Stored records
· · · · ·
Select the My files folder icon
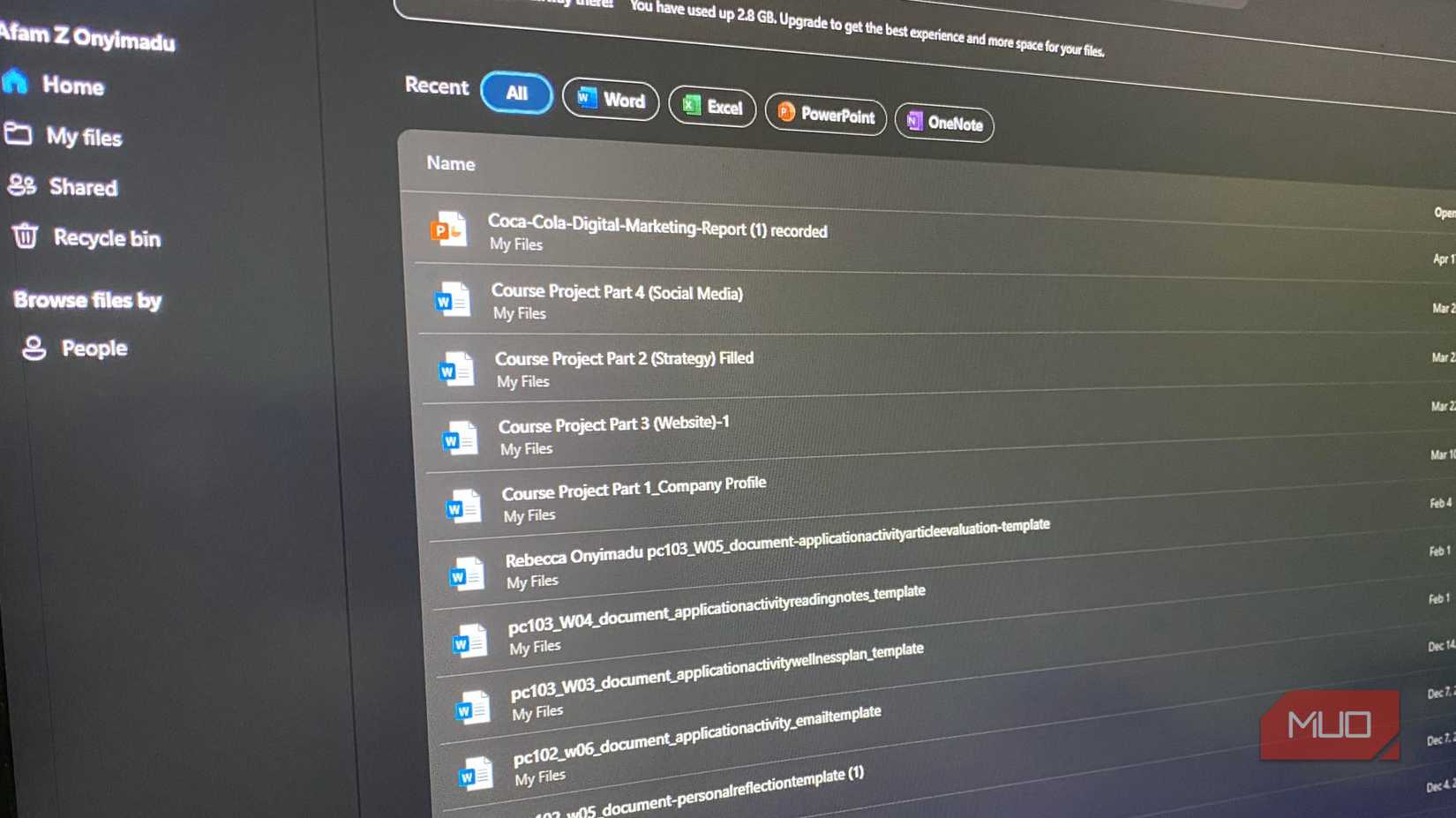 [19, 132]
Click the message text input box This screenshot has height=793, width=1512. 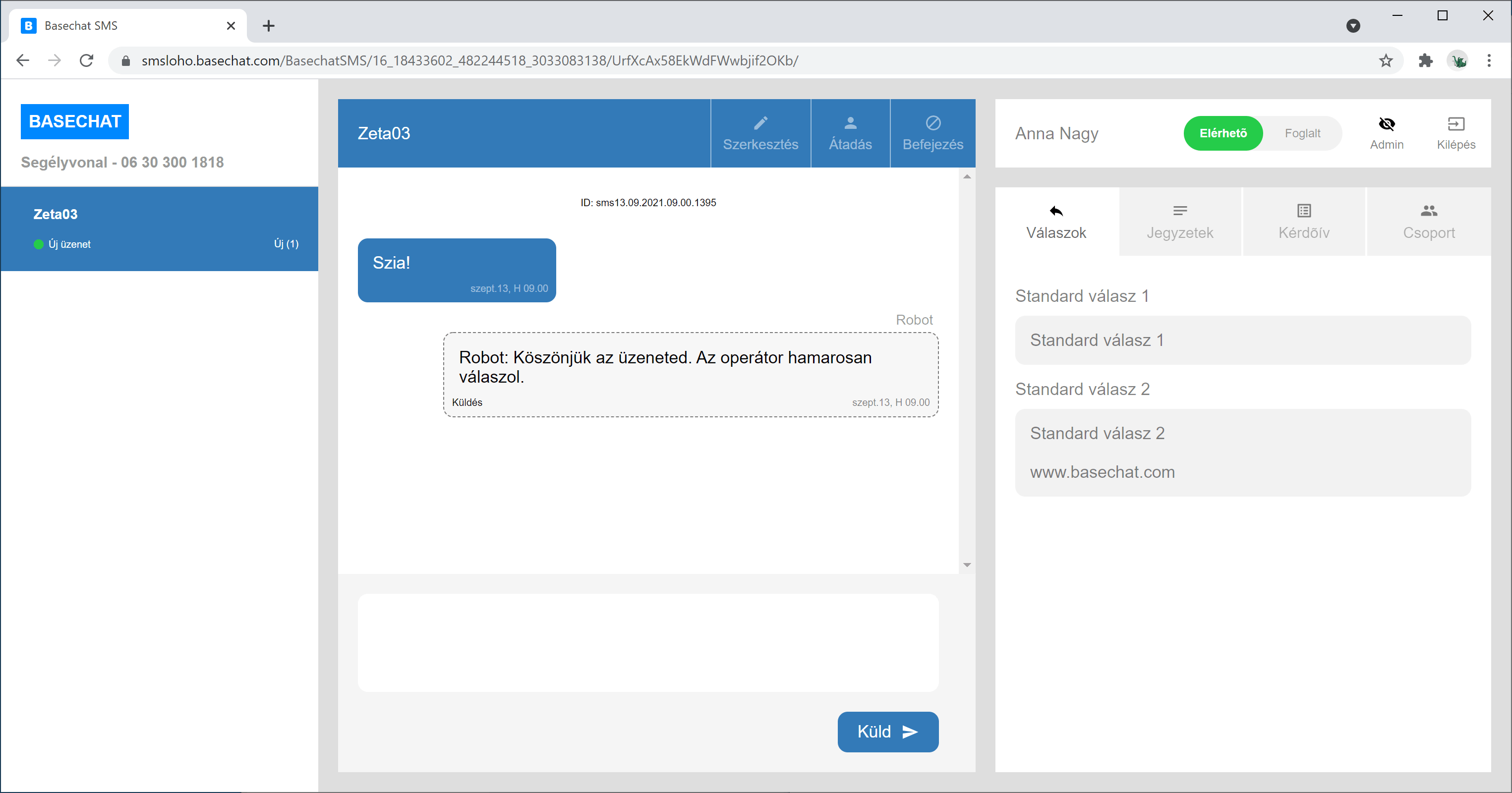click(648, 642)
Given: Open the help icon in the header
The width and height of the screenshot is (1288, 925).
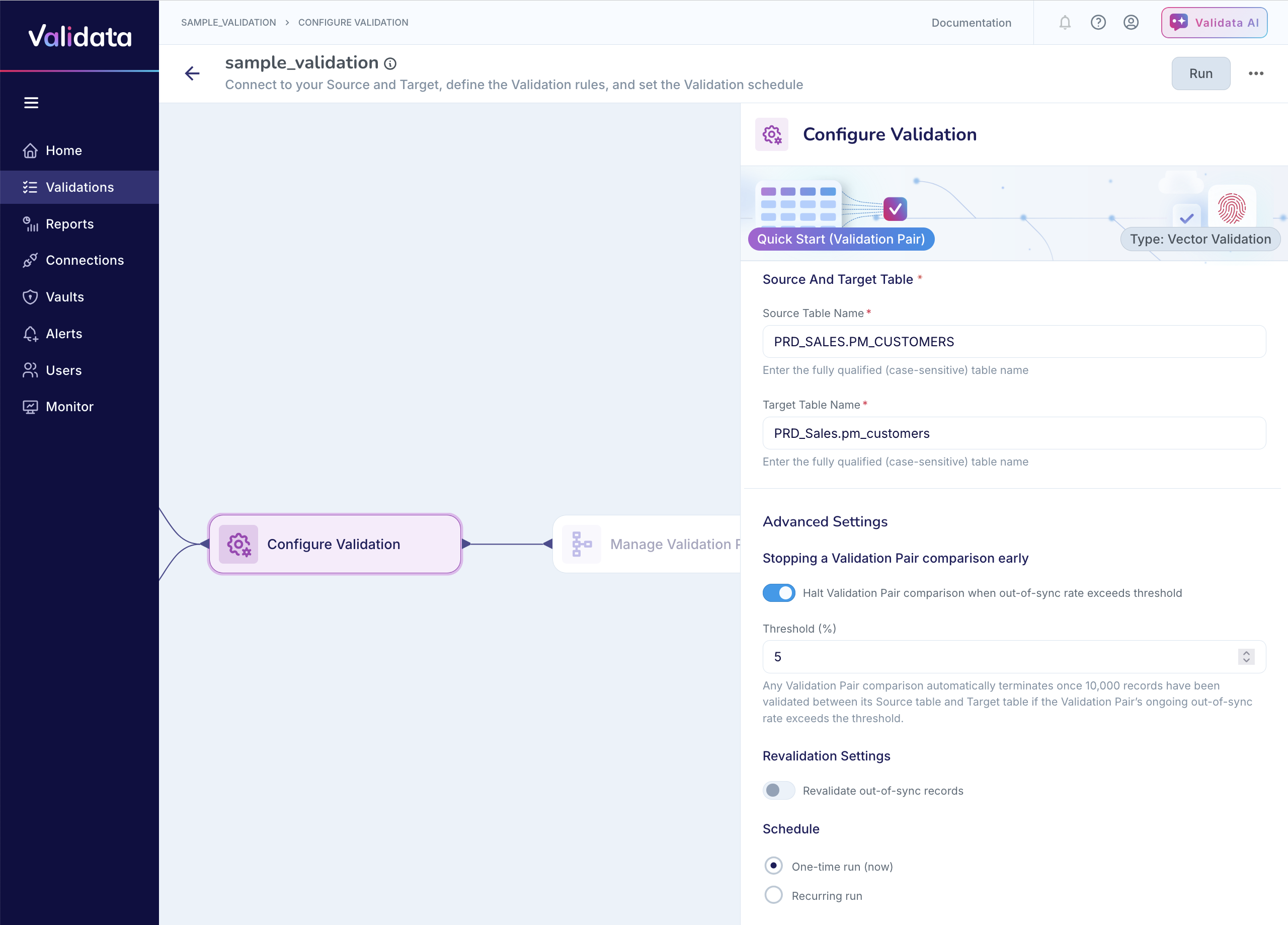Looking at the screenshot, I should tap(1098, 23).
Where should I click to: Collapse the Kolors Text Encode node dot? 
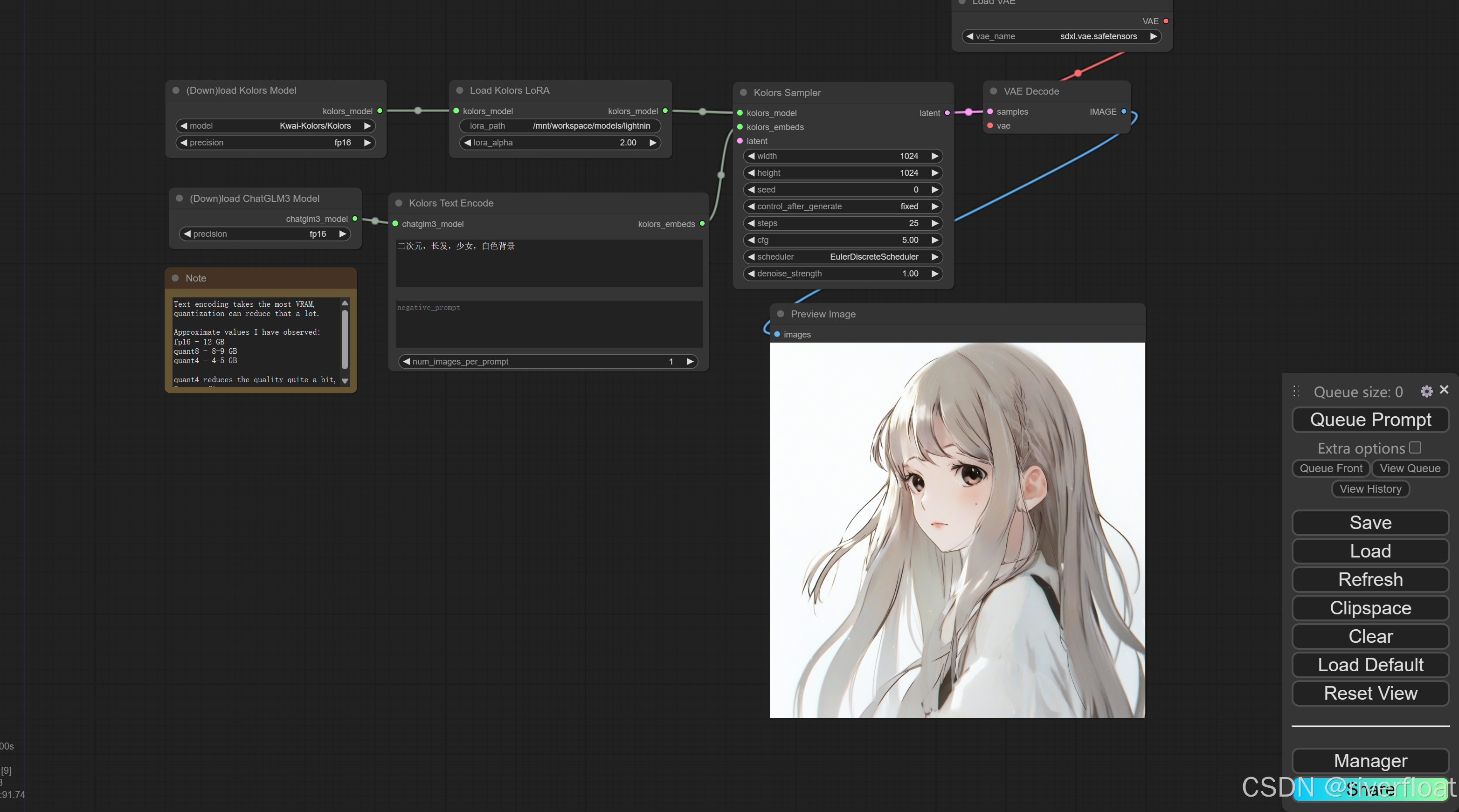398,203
· · · · ·
▸ Instructions for the task: Your copy should consist only of the lines from the one containing "Given: Open the help icon in the header" through the last line of the entries above, reproduced exactly, without pictures.

▸ Written answer:
Given: Open the help icon in the header
The width and height of the screenshot is (1288, 925).
Looking at the screenshot, I should tap(1098, 23).
Where should I click to: Collapse the Kolors Text Encode node dot? 
398,203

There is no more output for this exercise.